These so frequent and ordinary examples, hapning, and being still before our eies, how is it possible
for man to forgo or forget the remembrance of death? and why should it not continually seeme unto us, that shee is
still ready at hand to take us by the throat? What matter is it, will you say unto me, how and in what manner it is, so long as a man doe not trouble and vex himselfe therewith? I am of this opinion, that howsoever a man may shrowd or hide himselfe from her dart, yea were it under an oxe-hide, I am not the man would shrinke backe: it sufficeth me to live at my ease; and the best recreation I can have, that doe I ever take; in other matters, as little vainglorious, and exemplare as you list.
-- praetulerim delirus inersque videri,
Dum mea delectent mala me, vel denique fallant,
Quam sapere et ringi. (HOR. ii. Epi. ii. 126)
A dotard I had rather seeme, and dull,
Sooner my faults may please make me a gull,
Than to be wise, and beat my vexed scull.
But it is folly to thinke that way to come unto it. They
come, they goe, they trot, they daunce: but no speech of death. All that is good sport. But if she be once come,
and on a sudden and openly surprise, either them, their wives, their children, or their friends, what torments, what
out-cries, what rage, and what despaire doth then overwhelme them? saw you ever any thing so drooping, so changed, and so distracted? A man must looke to it, and in better times fore-see it. And might that brutish carelessenesse lodge in the minde of a man of understanding (which I find altogether impossible) she sels us her ware at an over-deere rate: were she an enemie by mans wit to be avoided, I would advise men to borrow the weapons of cowardlinesse: but since it may not be, and that be you either a coward or a runaway, an honest or valiant man, she overtakes you,
Nempe et fugacem persequitur virum,
Nee parcit imbellis juventce
Poplitibus, timidoque tergo. (ID. iii. Od. ii. 14)

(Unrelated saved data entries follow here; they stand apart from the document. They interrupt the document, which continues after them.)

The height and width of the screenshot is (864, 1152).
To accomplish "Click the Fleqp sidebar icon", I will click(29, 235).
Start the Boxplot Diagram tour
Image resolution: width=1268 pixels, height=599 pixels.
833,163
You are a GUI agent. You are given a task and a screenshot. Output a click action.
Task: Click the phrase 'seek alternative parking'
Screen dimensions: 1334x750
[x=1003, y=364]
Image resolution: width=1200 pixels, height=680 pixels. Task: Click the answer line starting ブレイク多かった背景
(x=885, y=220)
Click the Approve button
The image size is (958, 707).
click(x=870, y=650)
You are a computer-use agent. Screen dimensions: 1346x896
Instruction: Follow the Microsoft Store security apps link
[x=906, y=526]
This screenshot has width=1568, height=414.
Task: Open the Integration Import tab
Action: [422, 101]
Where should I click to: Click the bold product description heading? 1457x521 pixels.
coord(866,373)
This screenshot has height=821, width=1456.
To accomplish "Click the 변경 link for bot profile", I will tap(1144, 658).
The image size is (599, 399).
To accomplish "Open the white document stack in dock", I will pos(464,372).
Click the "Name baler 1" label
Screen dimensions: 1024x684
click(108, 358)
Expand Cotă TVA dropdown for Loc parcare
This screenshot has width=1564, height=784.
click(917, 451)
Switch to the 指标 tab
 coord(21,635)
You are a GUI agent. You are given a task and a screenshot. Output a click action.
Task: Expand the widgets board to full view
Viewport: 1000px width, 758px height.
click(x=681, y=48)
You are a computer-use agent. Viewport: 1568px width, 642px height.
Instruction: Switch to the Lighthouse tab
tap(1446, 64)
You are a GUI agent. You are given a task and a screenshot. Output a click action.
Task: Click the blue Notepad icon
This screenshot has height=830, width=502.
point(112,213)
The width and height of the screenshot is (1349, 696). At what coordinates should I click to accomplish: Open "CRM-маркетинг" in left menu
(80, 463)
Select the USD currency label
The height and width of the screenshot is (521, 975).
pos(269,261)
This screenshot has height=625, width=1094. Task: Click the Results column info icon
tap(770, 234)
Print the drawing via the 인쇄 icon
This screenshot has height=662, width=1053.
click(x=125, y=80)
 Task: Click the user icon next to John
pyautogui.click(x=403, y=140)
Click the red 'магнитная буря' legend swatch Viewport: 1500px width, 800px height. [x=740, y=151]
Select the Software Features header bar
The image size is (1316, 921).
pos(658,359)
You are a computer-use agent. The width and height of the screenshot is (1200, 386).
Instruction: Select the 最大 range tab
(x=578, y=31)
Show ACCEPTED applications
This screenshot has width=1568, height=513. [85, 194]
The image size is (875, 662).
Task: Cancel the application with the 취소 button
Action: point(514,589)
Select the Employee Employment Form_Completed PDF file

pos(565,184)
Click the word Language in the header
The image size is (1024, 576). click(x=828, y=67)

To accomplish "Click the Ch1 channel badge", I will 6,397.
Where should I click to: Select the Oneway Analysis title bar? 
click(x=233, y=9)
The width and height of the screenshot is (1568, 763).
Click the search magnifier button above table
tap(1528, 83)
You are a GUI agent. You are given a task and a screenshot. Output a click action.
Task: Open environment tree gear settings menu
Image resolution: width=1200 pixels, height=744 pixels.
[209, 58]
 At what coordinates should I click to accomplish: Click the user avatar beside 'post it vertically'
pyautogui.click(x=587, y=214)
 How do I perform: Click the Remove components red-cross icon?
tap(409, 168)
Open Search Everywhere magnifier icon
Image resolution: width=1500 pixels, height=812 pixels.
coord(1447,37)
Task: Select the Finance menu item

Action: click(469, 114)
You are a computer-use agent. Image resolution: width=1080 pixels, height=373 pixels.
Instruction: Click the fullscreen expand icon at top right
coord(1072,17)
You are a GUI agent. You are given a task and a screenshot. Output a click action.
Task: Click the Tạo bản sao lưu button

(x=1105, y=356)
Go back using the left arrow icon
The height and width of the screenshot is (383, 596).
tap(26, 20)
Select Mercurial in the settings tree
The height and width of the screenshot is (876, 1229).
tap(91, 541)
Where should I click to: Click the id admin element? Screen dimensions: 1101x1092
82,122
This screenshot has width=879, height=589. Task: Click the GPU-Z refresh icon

Shee persecutes the man that flies,
Shee spares not weake youth to surprise,
But on their hammes and backe turn'd plies.
And that no temper of cuirace may shield or defend you,
Ille licet ferro cautus se condat et cere,
Mors tamen inclusum protrahet inde caput. (PROPERT. iii. El. xviii. 25)
Though he with yron and brasse his head empale,
Yet death his head enclosed thence will hale.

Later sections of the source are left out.